Seminar Friday, November 13


Paul Sajda, Ph.D.
Professor of Biomedical Engineering, Electrical Engineering and Radiology
Columbia University



Capturing the "Aha" Moment: Neural Dynamics of Attentional Orienting in the Human Brain”



Events ranging from internal revelations to external threats cause our brain to re-orient its attention, generating what may be commonly called an "aha" moment. In this talk I will discuss our work that uses multimodal neuroimaging to capture the spatiotemporal dynamics leading to this “aha" moment. Specifically I will describe our use of simultaneous EEG and fMRI, coupled with multi-variate statistical inference, to tease apart the time course of spatial activation patterns. Using pupillometry and computational model as additional validation, I will show that our results support the central role of the locus coeruleus-norepinephrine (LC-NE) system in attentional reorienting and its interaction with the P300 network and the ventral attention network. The second part of my talk will focus on potential uses of these dynamics in developing new types of brain-computer interfaces (BCIs) which leverage our ability to non-invasively capture moments of re-orienting. I will discuss these BCIs both with respect to their potential for widespread commercial application as well as assist devices for those with memory deficits or deficits in attention.

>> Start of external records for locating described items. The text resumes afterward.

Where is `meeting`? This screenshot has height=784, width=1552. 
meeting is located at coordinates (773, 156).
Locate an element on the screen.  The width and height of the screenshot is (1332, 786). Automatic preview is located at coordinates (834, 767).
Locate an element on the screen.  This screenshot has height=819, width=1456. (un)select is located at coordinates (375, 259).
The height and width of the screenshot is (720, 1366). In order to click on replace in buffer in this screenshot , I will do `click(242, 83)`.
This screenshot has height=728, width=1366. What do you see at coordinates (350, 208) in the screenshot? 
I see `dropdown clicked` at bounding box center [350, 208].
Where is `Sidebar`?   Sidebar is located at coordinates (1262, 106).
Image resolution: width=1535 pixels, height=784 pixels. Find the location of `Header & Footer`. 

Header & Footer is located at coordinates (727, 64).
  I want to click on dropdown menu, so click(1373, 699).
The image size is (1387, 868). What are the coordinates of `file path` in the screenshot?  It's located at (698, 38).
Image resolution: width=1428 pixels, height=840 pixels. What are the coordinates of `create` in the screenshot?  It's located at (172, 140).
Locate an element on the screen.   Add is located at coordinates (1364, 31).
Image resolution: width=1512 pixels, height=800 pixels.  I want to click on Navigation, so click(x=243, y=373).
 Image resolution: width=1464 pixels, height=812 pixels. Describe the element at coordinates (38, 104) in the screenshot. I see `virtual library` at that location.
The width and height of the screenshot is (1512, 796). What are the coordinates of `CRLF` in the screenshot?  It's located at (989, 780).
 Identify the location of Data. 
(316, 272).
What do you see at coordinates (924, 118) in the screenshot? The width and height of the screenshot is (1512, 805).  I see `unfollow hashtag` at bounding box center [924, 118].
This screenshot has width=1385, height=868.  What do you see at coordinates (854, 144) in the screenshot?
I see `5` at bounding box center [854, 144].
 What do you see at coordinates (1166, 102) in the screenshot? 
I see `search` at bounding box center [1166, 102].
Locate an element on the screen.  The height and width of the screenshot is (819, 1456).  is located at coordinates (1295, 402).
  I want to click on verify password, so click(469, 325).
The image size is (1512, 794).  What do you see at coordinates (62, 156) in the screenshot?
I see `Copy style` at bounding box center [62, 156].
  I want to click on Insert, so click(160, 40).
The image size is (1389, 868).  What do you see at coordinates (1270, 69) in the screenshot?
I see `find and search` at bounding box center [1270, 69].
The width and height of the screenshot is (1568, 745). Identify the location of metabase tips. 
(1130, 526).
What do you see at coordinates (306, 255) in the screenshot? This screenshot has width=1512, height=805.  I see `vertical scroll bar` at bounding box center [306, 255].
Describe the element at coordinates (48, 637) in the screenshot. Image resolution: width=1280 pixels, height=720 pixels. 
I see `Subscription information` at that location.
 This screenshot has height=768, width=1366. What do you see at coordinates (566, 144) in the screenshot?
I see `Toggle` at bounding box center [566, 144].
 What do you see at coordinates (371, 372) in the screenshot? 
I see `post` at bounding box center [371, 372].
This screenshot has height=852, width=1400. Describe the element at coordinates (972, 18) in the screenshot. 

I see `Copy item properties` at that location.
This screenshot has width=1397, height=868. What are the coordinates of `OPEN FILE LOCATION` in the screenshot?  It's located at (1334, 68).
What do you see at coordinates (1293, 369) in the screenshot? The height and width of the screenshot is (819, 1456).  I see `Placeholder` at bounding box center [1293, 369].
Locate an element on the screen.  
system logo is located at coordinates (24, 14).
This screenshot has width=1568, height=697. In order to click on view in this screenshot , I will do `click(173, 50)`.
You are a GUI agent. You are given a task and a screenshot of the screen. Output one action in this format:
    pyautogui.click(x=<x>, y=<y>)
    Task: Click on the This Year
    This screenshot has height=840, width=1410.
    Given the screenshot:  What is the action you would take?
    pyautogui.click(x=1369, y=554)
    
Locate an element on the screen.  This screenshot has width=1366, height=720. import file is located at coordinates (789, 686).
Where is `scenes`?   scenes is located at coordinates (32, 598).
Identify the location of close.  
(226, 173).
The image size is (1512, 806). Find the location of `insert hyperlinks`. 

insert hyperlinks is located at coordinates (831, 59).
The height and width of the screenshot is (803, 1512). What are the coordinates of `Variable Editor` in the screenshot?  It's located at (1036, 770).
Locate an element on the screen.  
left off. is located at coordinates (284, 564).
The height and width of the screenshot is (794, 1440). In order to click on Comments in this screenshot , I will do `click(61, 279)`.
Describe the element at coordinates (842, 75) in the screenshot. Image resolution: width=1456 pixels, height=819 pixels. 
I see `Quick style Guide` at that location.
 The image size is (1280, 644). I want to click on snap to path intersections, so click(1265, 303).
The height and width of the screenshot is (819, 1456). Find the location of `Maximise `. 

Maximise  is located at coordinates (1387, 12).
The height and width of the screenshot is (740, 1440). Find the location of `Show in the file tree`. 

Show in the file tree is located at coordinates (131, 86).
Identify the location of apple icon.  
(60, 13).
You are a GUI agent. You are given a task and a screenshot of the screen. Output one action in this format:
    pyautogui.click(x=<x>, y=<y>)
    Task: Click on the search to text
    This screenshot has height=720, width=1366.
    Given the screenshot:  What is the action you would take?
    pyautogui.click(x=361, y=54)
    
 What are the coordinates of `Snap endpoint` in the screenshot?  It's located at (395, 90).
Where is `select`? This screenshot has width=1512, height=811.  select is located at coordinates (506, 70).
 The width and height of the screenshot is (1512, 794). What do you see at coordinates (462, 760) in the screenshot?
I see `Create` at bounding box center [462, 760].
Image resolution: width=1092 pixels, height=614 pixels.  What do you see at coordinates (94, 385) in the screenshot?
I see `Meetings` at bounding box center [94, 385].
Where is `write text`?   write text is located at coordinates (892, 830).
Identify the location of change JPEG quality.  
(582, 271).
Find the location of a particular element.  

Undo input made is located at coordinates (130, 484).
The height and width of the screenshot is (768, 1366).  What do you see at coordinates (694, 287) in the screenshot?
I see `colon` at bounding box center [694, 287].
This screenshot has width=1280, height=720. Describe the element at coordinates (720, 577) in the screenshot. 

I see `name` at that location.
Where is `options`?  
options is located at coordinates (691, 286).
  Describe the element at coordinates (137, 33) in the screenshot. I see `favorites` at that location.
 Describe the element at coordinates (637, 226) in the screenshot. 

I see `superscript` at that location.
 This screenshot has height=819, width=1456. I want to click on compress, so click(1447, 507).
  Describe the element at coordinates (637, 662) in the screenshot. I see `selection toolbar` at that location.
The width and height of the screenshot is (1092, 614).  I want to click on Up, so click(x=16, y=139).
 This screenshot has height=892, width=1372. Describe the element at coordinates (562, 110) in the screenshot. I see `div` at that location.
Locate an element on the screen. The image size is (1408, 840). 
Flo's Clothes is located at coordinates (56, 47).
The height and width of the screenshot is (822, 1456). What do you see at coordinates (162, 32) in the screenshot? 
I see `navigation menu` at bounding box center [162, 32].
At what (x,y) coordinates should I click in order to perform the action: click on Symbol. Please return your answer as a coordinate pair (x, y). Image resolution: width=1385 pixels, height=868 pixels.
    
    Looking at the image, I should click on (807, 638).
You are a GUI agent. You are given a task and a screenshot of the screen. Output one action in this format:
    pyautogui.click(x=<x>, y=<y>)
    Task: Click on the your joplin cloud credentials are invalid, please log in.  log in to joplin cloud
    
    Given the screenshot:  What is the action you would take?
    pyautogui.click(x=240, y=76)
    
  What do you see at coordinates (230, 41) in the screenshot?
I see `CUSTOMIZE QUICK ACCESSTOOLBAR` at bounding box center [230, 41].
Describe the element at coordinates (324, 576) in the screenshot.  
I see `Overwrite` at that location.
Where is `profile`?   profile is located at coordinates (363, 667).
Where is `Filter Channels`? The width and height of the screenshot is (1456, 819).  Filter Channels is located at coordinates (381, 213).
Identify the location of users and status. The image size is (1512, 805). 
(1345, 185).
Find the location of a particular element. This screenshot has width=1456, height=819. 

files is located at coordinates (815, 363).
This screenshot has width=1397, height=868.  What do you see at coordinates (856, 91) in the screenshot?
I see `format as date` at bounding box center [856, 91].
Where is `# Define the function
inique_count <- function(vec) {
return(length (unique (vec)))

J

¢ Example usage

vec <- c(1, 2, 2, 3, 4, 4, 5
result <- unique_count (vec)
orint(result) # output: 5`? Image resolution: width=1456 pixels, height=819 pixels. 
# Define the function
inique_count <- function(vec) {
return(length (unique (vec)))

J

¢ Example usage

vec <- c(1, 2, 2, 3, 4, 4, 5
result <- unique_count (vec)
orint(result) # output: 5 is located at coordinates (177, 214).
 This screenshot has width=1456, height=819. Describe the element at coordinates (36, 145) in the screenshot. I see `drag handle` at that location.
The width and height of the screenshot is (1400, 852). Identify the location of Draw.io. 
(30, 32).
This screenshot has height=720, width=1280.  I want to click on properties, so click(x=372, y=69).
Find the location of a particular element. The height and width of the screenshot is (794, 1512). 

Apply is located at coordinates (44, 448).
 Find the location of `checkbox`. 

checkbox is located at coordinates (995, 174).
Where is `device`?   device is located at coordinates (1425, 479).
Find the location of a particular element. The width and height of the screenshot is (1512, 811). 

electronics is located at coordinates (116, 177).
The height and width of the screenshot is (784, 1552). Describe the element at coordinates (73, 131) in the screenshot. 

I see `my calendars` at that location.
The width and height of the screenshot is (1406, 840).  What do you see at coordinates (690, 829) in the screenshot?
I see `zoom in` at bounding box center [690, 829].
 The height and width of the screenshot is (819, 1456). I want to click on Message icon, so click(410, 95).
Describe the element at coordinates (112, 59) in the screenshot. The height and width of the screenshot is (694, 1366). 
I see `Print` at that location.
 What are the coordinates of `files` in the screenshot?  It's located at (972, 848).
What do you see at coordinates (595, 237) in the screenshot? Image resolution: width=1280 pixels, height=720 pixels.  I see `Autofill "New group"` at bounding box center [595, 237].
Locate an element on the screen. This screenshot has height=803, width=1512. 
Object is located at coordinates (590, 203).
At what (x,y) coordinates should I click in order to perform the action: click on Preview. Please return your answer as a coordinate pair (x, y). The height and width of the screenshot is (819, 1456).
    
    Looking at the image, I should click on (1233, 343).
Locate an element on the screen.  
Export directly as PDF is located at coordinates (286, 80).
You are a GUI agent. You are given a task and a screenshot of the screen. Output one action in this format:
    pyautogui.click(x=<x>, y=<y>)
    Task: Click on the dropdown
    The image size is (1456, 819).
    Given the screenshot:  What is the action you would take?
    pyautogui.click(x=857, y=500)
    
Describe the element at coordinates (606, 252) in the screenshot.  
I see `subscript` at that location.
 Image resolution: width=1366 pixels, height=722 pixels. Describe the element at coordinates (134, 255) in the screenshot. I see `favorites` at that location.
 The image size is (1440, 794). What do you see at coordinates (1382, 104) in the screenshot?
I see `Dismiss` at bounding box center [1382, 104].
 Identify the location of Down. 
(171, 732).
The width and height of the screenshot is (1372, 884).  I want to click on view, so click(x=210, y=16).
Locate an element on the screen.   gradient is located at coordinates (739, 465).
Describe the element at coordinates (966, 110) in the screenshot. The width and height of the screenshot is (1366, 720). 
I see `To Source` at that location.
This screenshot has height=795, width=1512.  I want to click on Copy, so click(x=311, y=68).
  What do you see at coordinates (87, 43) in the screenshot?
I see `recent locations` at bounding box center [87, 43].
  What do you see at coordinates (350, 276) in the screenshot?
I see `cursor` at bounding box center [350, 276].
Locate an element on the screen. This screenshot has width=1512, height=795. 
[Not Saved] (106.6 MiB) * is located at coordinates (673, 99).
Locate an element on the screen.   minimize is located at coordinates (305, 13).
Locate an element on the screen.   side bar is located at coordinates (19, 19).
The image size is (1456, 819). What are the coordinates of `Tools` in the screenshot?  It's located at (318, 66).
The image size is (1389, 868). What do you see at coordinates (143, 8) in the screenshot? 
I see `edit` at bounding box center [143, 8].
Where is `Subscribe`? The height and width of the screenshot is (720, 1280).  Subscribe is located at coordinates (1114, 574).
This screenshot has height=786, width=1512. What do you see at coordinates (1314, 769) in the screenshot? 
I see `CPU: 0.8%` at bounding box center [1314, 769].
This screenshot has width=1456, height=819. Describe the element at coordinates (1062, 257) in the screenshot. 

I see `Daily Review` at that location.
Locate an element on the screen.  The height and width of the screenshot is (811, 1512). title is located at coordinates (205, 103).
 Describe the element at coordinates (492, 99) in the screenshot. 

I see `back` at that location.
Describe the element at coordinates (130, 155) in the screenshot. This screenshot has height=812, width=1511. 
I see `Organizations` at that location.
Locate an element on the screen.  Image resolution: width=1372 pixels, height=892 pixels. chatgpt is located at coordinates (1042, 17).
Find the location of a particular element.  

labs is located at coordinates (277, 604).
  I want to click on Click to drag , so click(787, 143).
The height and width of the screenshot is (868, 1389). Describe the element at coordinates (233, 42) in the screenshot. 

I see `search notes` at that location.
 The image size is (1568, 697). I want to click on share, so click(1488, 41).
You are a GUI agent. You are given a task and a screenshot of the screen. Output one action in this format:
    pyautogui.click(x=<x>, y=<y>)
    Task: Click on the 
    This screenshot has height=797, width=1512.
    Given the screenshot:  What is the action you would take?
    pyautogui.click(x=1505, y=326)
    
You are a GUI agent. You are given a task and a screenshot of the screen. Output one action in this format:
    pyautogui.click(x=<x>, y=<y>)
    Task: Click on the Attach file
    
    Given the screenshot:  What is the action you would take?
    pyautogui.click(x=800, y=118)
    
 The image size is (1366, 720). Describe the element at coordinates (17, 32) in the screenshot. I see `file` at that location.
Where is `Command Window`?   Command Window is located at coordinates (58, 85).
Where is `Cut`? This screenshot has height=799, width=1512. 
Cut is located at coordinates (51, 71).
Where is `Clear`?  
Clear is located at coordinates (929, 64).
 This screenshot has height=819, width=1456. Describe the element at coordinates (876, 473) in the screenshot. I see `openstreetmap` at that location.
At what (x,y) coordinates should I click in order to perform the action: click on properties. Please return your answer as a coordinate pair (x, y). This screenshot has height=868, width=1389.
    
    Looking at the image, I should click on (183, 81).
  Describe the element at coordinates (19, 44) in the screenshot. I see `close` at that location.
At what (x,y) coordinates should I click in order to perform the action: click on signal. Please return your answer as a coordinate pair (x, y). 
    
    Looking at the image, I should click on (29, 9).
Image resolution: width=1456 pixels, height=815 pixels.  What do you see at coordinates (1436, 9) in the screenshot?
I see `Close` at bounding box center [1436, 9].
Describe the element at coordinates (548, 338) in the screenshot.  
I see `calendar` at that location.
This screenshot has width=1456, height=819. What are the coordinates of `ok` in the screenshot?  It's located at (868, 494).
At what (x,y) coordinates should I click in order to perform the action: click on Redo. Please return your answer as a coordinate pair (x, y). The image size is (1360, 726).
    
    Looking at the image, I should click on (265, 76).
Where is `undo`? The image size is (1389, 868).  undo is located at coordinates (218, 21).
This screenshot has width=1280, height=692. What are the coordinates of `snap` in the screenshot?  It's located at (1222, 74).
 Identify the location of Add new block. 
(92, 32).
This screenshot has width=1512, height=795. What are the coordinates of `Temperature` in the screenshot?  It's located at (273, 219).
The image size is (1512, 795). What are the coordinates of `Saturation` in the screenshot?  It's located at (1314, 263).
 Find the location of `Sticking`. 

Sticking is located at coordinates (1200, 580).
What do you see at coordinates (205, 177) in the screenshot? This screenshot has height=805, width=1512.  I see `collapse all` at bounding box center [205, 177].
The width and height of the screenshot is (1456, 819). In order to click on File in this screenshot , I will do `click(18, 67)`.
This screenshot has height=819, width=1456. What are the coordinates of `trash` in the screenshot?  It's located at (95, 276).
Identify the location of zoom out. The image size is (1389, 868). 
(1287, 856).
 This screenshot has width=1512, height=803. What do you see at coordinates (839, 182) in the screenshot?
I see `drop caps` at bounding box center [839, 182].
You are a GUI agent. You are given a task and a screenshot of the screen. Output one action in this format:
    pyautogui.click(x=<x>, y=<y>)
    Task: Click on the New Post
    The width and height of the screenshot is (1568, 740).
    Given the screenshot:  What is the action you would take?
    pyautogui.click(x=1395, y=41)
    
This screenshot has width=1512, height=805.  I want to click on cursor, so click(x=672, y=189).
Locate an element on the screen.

Paul Sajda is Professor of Biomedical Engineering, Electrical Engineering and Radiology at Columbia University. He is  Director of the Laboratory for Intelligent Imaging and Neural Computing (LIINC) and Co-Director of Columbia's Center for Neural Engineering and Computation (CNEC).  His research focuses on neural engineering, neuroimaging, computational neural modeling and machine learning applied to the study of rapid decision making in the human brain. Prior to Columbia he was Head of The Adaptive Image and Signal Processing Group at the David Sarnoff Research Center in Princeton, NJ. He received his B.S. in Electrical Engineering from MIT and his M.S. and Ph.D. in Bioengineering from the University of Pennsylvania. He is a recipient of the NSF CAREER Award, the Sarnoff Technical Achievement Award, and is a Fellow of the IEEE and the American Institute of Medical and Biological Engineering (AIMBE).  He is currently  the Editor-in-Chief for the IEEE Transactions in Neural Systems and Rehabilitation Engineering and a member of the IEEE Technical Committee on Neuroengineering. He has been involved in several technology start-ups and is a co-Founder and Chairman of the Board of Neuromatters, LLC., a neurotechnology research and development company.